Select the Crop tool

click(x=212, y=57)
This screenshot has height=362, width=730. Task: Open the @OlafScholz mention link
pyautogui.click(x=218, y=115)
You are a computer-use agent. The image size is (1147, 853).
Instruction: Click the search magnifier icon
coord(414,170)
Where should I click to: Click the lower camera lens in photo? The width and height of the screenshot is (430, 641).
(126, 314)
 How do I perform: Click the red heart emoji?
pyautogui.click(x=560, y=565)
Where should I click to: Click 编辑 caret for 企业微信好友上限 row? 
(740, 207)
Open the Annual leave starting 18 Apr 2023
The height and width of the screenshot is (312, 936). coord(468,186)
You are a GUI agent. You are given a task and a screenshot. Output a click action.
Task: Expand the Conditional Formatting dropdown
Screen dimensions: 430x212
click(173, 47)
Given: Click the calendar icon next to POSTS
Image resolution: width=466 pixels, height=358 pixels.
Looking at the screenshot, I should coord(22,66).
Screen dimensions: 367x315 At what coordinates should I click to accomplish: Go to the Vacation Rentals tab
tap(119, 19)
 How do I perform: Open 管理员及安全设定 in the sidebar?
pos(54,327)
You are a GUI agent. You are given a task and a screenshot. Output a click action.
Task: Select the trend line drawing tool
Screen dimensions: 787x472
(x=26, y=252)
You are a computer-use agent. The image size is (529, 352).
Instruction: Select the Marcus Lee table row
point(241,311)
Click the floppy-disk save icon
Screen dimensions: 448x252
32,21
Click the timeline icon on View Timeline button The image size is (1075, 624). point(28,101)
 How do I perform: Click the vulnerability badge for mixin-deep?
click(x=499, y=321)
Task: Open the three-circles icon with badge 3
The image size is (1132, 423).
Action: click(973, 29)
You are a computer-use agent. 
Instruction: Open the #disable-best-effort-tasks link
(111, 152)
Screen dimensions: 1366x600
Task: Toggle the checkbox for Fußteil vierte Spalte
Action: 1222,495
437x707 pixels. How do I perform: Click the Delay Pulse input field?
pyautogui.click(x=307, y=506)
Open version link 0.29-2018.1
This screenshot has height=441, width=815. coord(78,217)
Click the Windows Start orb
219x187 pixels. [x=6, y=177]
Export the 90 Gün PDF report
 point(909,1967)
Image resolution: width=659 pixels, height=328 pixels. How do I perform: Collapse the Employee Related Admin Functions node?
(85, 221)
= = =
◆ Task objective ◆
Give back the line containing "Screen dimensions: 430x212" and all the lines after it through the end of the records, unchanged.

◆ Task solution ◆
Screen dimensions: 430x212
click(173, 47)
Given: Click the calendar icon next to POSTS
Image resolution: width=466 pixels, height=358 pixels.
Looking at the screenshot, I should coord(22,66).
Screen dimensions: 367x315 At what coordinates should I click to accomplish: Go to the Vacation Rentals tab
tap(119, 19)
 How do I perform: Open 管理员及安全设定 in the sidebar?
pos(54,327)
You are a GUI agent. You are given a task and a screenshot. Output a click action.
Task: Select the trend line drawing tool
Screen dimensions: 787x472
(x=26, y=252)
You are a computer-use agent. The image size is (529, 352).
Instruction: Select the Marcus Lee table row
point(241,311)
Click the floppy-disk save icon
Screen dimensions: 448x252
32,21
Click the timeline icon on View Timeline button The image size is (1075, 624). point(28,101)
 How do I perform: Click the vulnerability badge for mixin-deep?
click(x=499, y=321)
Task: Open the three-circles icon with badge 3
The image size is (1132, 423).
Action: click(973, 29)
You are a computer-use agent. 
Instruction: Open the #disable-best-effort-tasks link
(111, 152)
Screen dimensions: 1366x600
Task: Toggle the checkbox for Fußteil vierte Spalte
Action: 1222,495
437x707 pixels. How do I perform: Click the Delay Pulse input field?
pyautogui.click(x=307, y=506)
Open version link 0.29-2018.1
This screenshot has height=441, width=815. coord(78,217)
Click the Windows Start orb
219x187 pixels. [x=6, y=177]
Export the 90 Gün PDF report
 point(909,1967)
Image resolution: width=659 pixels, height=328 pixels. How do I perform: Collapse the Employee Related Admin Functions node?
(85, 221)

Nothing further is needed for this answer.